- [DESCRIPTION OF THE TASK] Transcribe the rows between the line holding "Where should I" and the end of the rows, inclusive, leaving out the pictures.

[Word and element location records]
## start

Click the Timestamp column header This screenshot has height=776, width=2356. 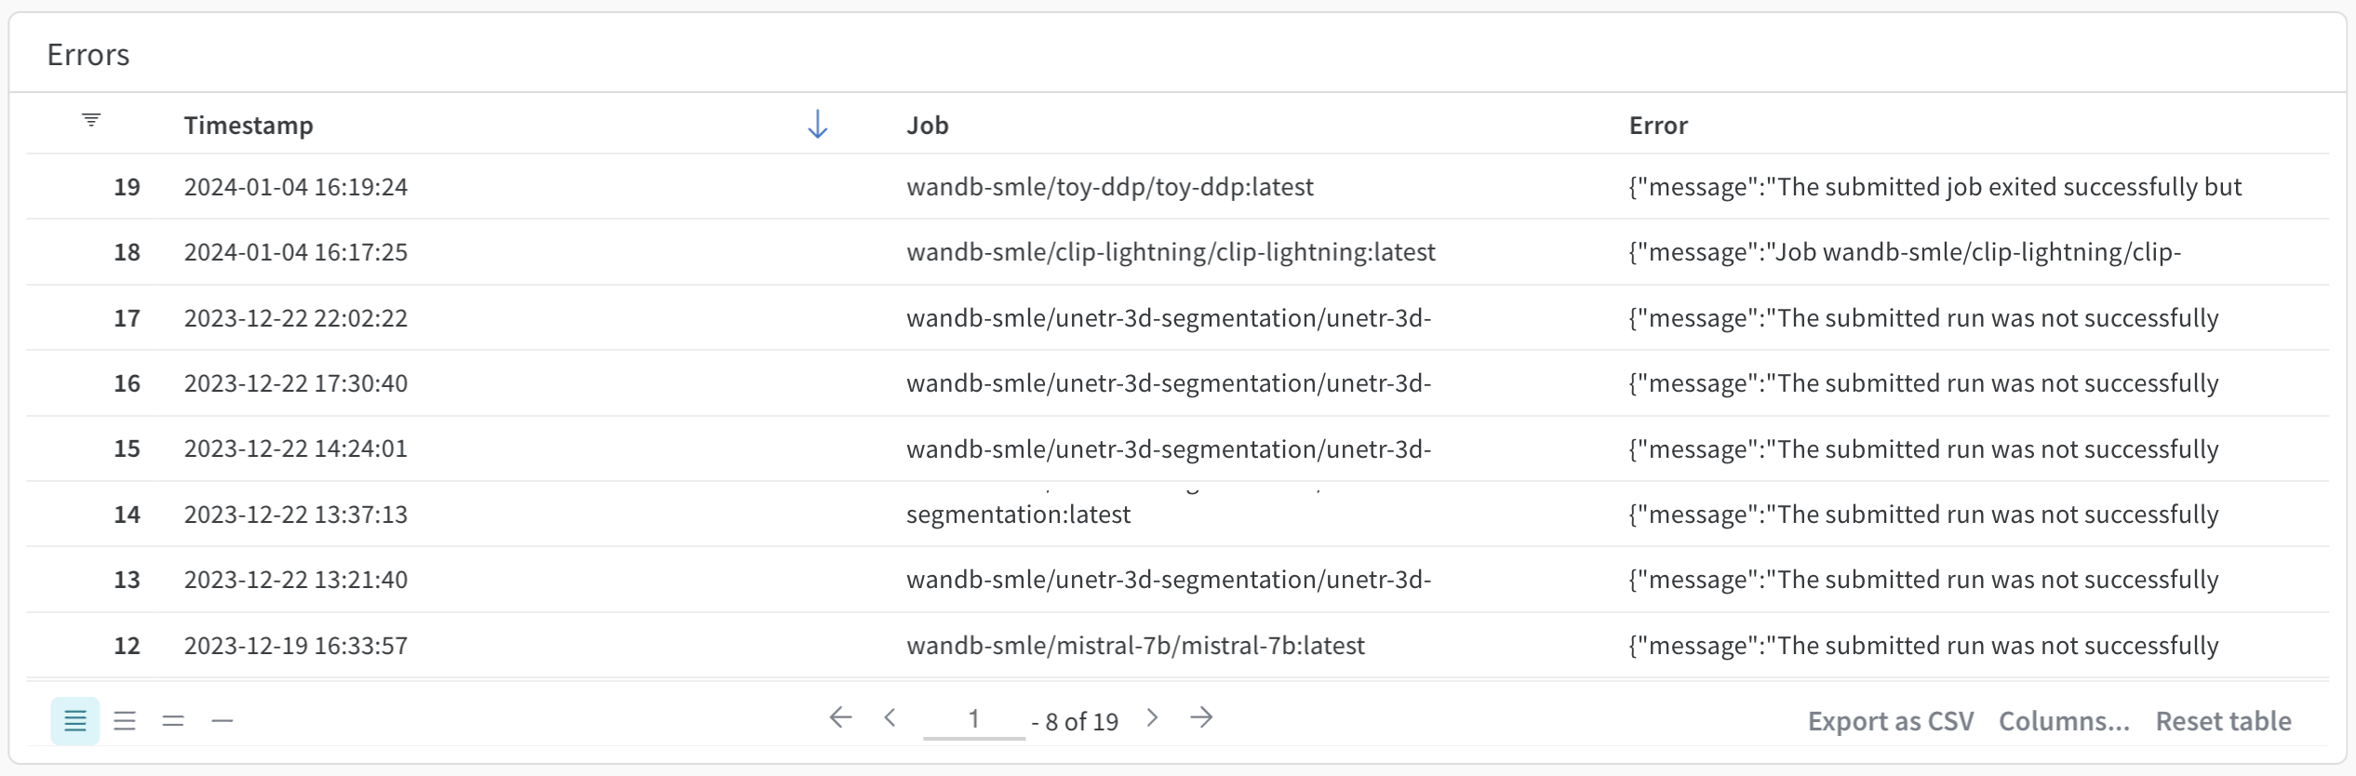248,125
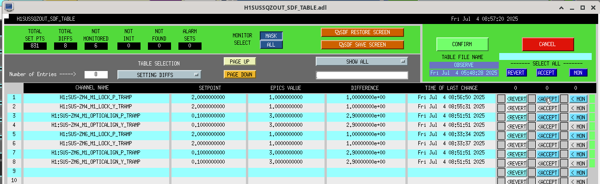Click MON arrow for ZM4_M1_OPTICALIGN_P_TRAMP row

coord(578,117)
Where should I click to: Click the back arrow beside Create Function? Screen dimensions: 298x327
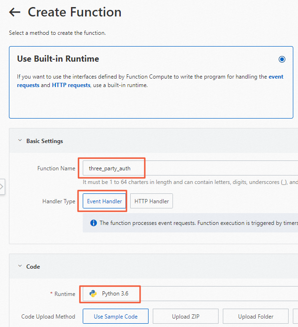pos(15,12)
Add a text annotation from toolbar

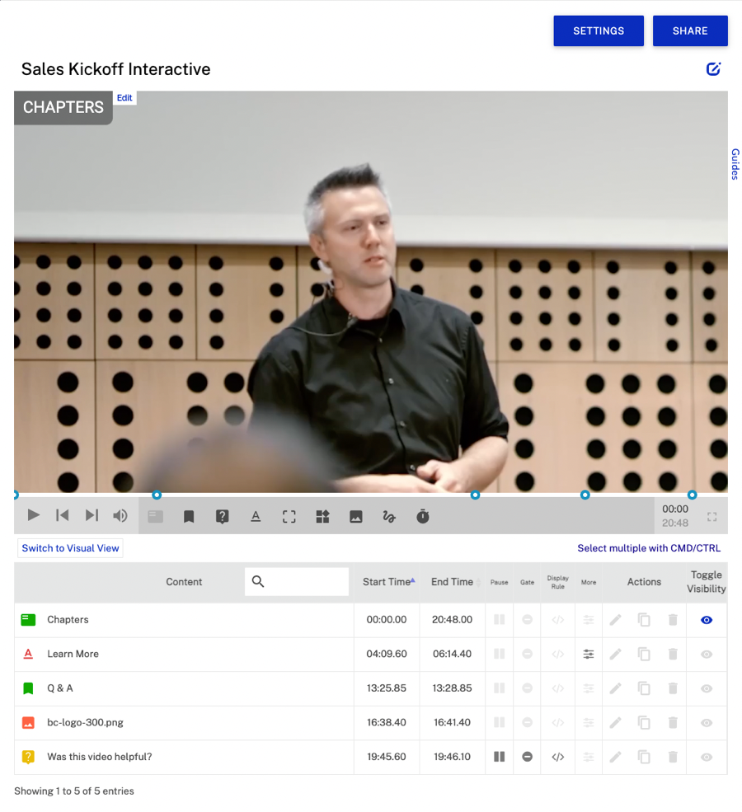coord(256,517)
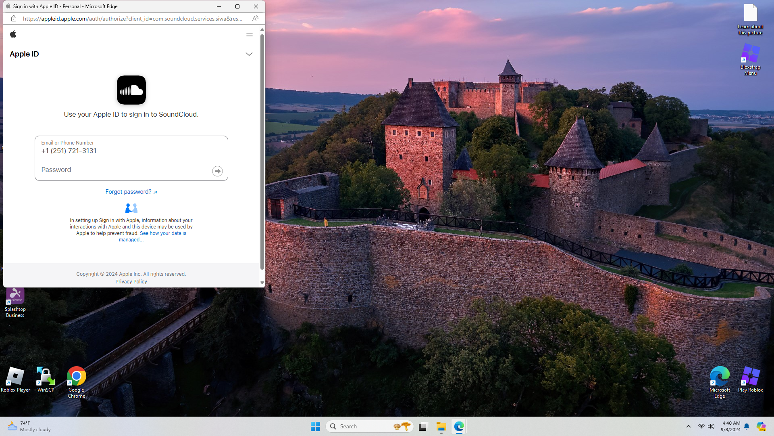Click the Apple logo icon
The image size is (774, 436).
pyautogui.click(x=13, y=34)
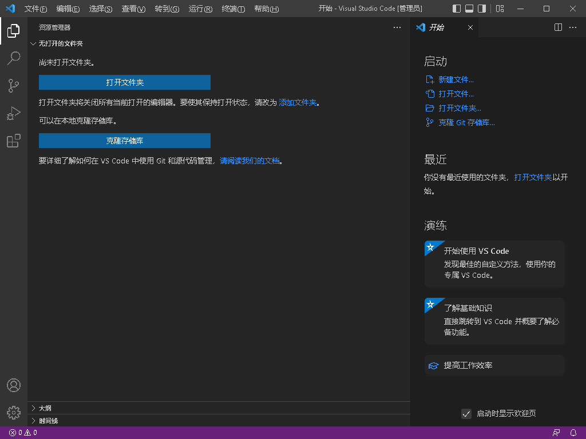Open the 开始使用 VS Code walkthrough card

(x=494, y=264)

## end

- [OUTPUT OF THE TASK]
Where should I click to: Click the back arrow beside Create Function? Screen dimensions: 298x327
pos(15,12)
Add a text annotation from toolbar

coord(256,517)
Click the Apple logo icon
The image size is (774, 436).
pyautogui.click(x=13, y=34)
Open the 开始使用 VS Code walkthrough card

(x=494, y=264)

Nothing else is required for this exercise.